Passage for review
Lipid-mediator synthesis in peritoneal macrophages from mice injected with immunostimulants.

The metabolism of bioreactive lipid mediators was studied in two types of activated macrophages (M phi). We compared the capacity of resident and activated M phi to release, upon a zymosan challenge, cyclooxygenase and lipoxygenase products as well as PAF-acether (platelet-activating factor) and its 2-lyso precursor. Activated M phi were obtained from mice injected intraperitoneally either with nonviable C74 streptococci (St-M phi) or with trehalose dimycolate, a defined immunostimulant isolated from Mycobacterium tuberculosis (TDM-M phi). Both activated populations exhibited common features: conversion of endogenous [14C]arachidonic acid into prostaglandin E2 and thromboxane A2 rather than into prostaglandin I2 and low biosynthesis of PAF-acether, probably due to an impairment of the acetylation step. However, contrary to St-M phi, TDM-M phi did not display a marked overall reduction of arachidonate metabolism. In addition, as compared to resident M phi, TDM-M phi presented a ratio of thromboxane B2/6-ketoprostaglandin F1 alpha 30-fold higher, a better conversion of leukotriene C to leukotriene D and a higher capacity to release the PAF-acether they synthesize. These macrophages thus seem to be valuable tools for studying the formation of mediators and for determining specific markers of an activated state.

Recorded information
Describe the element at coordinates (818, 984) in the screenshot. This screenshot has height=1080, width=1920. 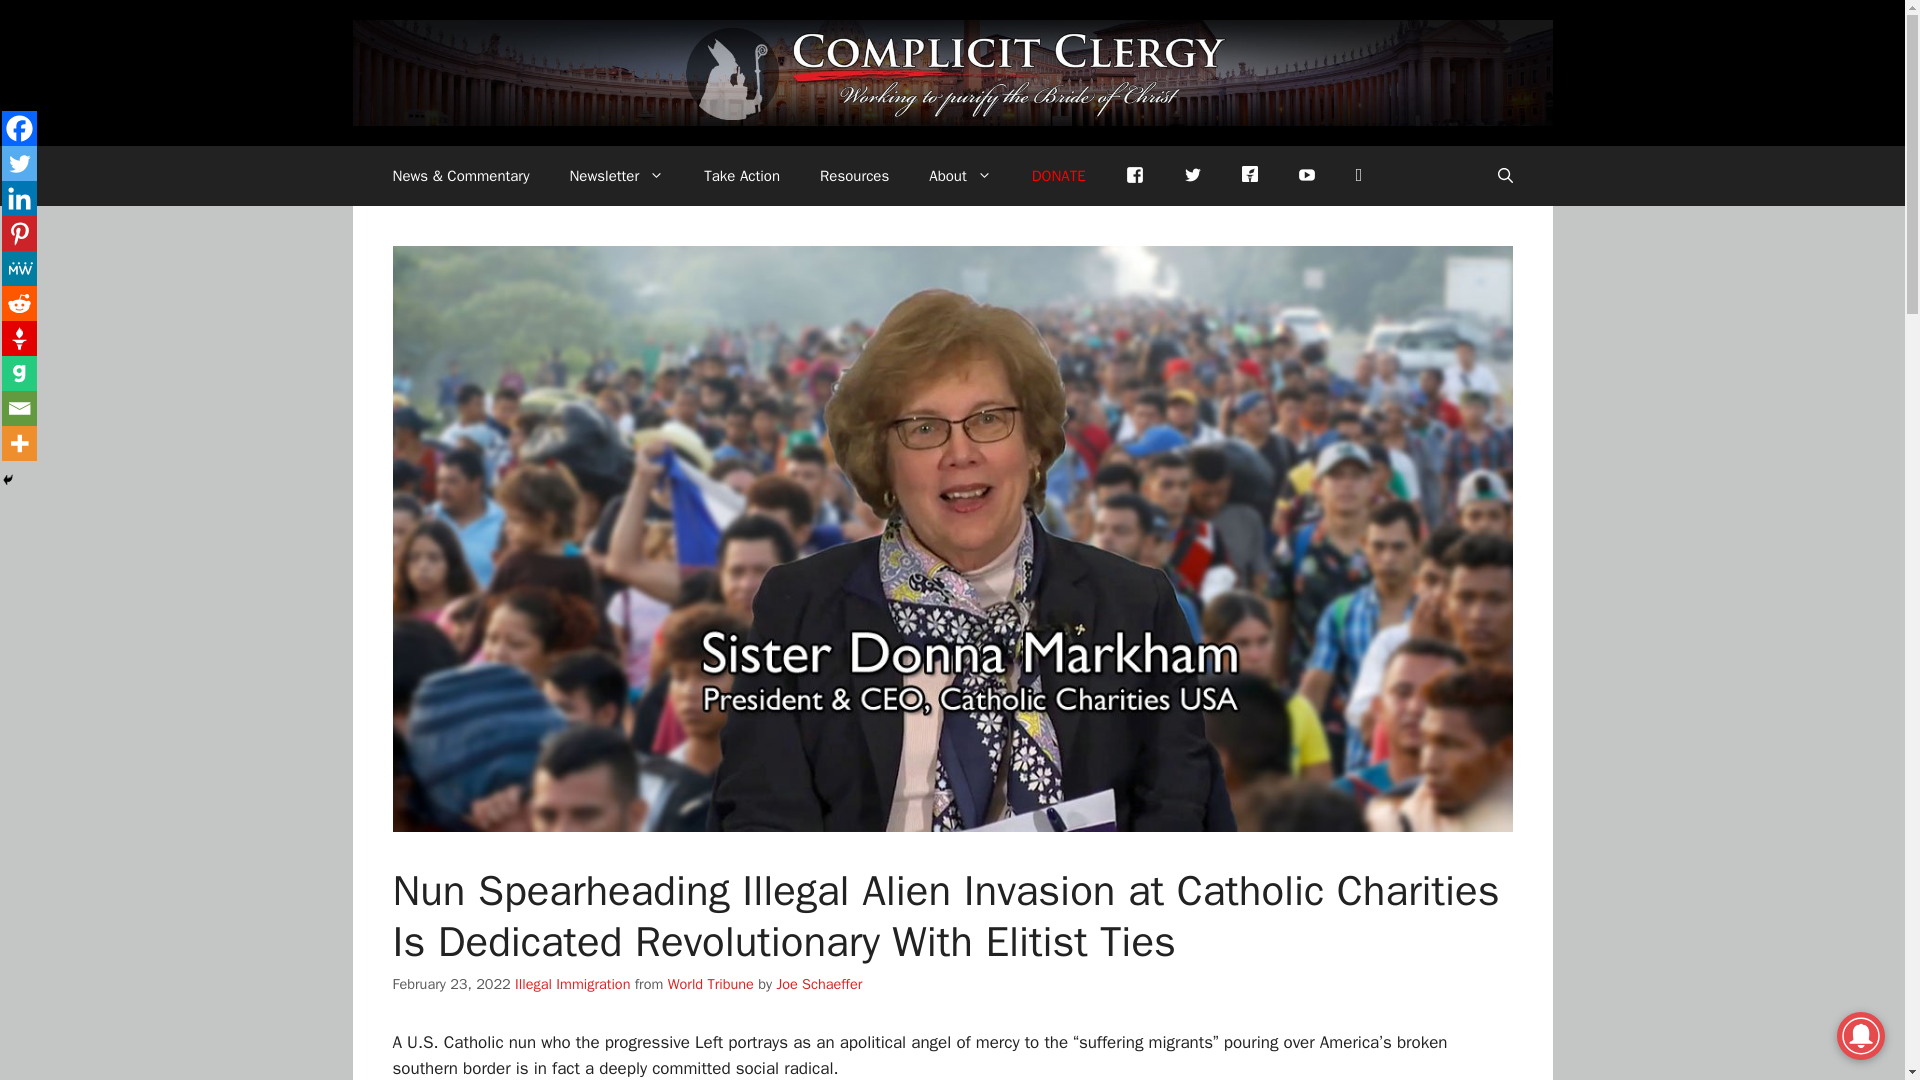
I see `Joe Schaeffer` at that location.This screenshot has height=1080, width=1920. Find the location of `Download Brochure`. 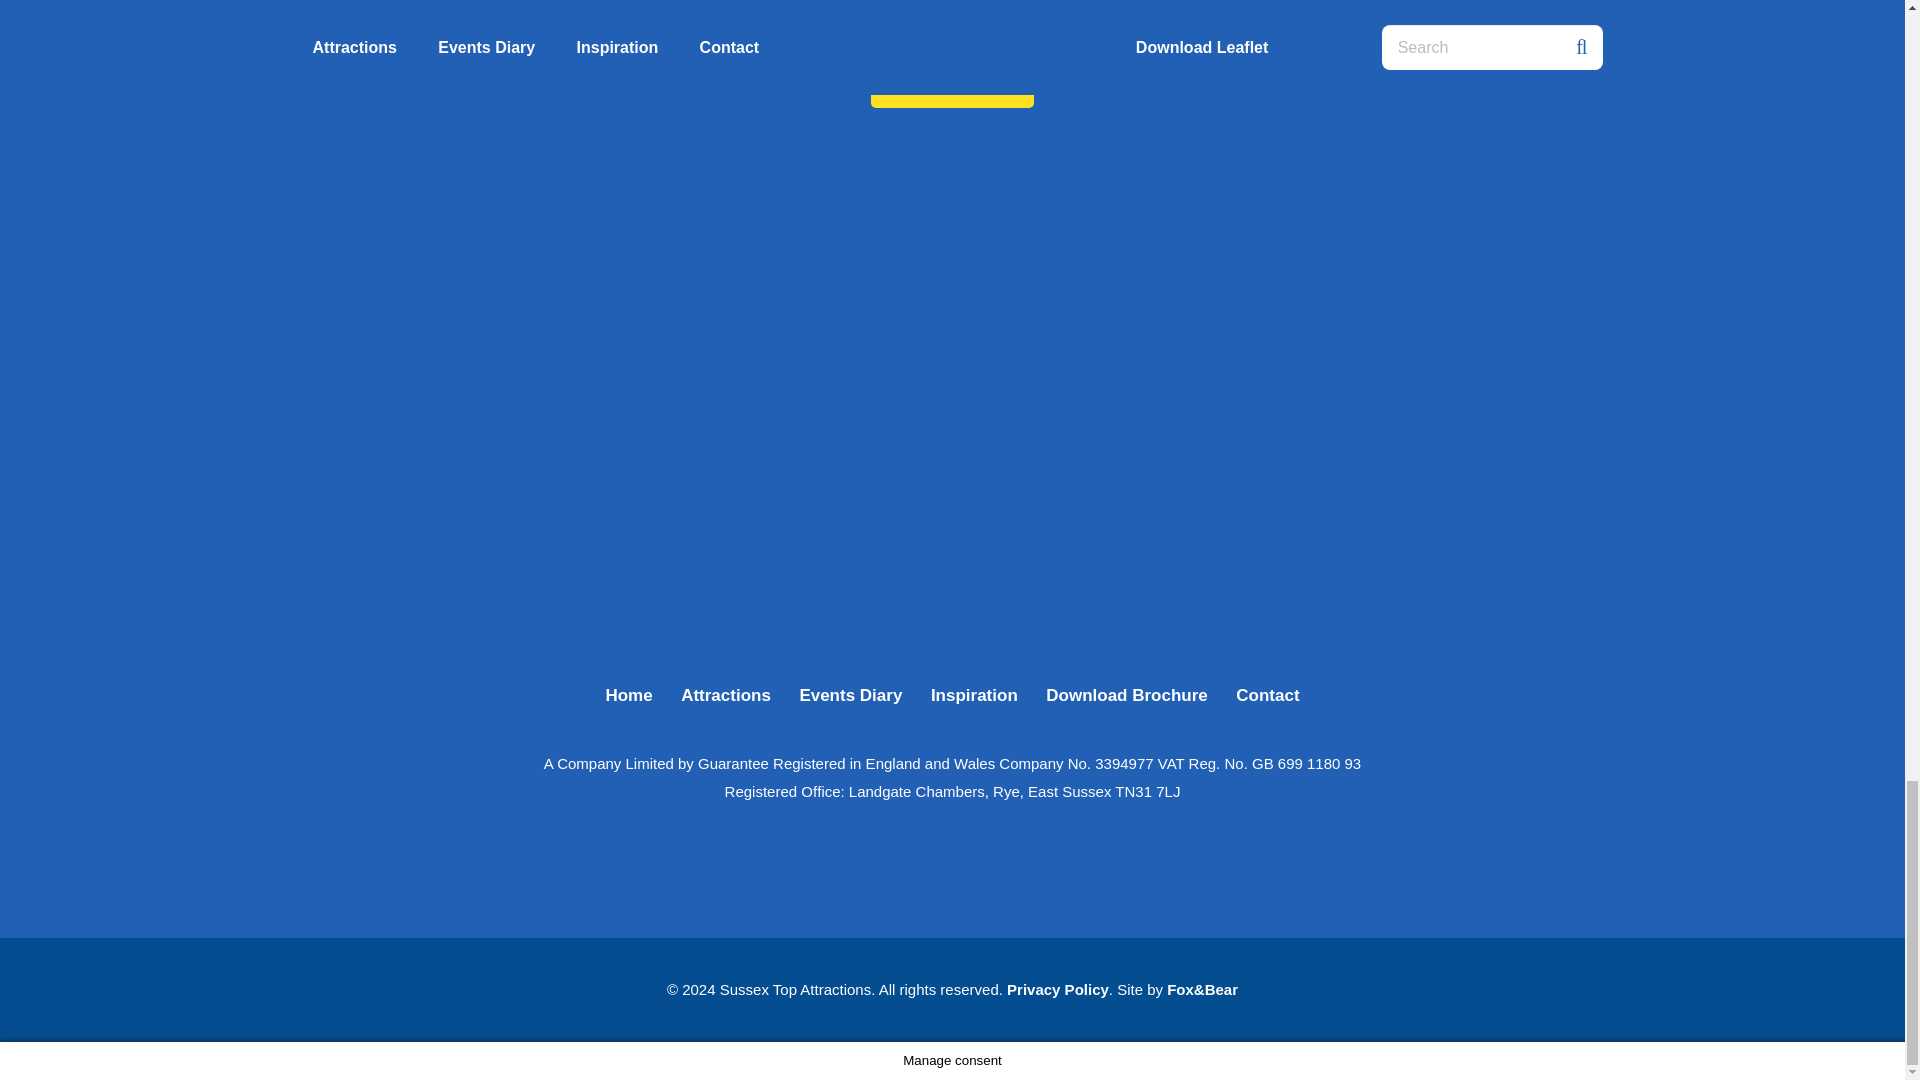

Download Brochure is located at coordinates (1126, 695).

Work instructions
Copy out, word for word and in full, the passage above on lipid-mediator synthesis in peritoneal macrophages.

Response
Lipid-mediator synthesis in peritoneal macrophages from mice injected with immunostimulants.

The metabolism of bioreactive lipid mediators was studied in two types of activated macrophages (M phi). We compared the capacity of resident and activated M phi to release, upon a zymosan challenge, cyclooxygenase and lipoxygenase products as well as PAF-acether (platelet-activating factor) and its 2-lyso precursor. Activated M phi were obtained from mice injected intraperitoneally either with nonviable C74 streptococci (St-M phi) or with trehalose dimycolate, a defined immunostimulant isolated from Mycobacterium tuberculosis (TDM-M phi). Both activated populations exhibited common features: conversion of endogenous [14C]arachidonic acid into prostaglandin E2 and thromboxane A2 rather than into prostaglandin I2 and low biosynthesis of PAF-acether, probably due to an impairment of the acetylation step. However, contrary to St-M phi, TDM-M phi did not display a marked overall reduction of arachidonate metabolism. In addition, as compared to resident M phi, TDM-M phi presented a ratio of thromboxane B2/6-ketoprostaglandin F1 alpha 30-fold higher, a better conversion of leukotriene C to leukotriene D and a higher capacity to release the PAF-acether they synthesize. These macrophages thus seem to be valuable tools for studying the formation of mediators and for determining specific markers of an activated state.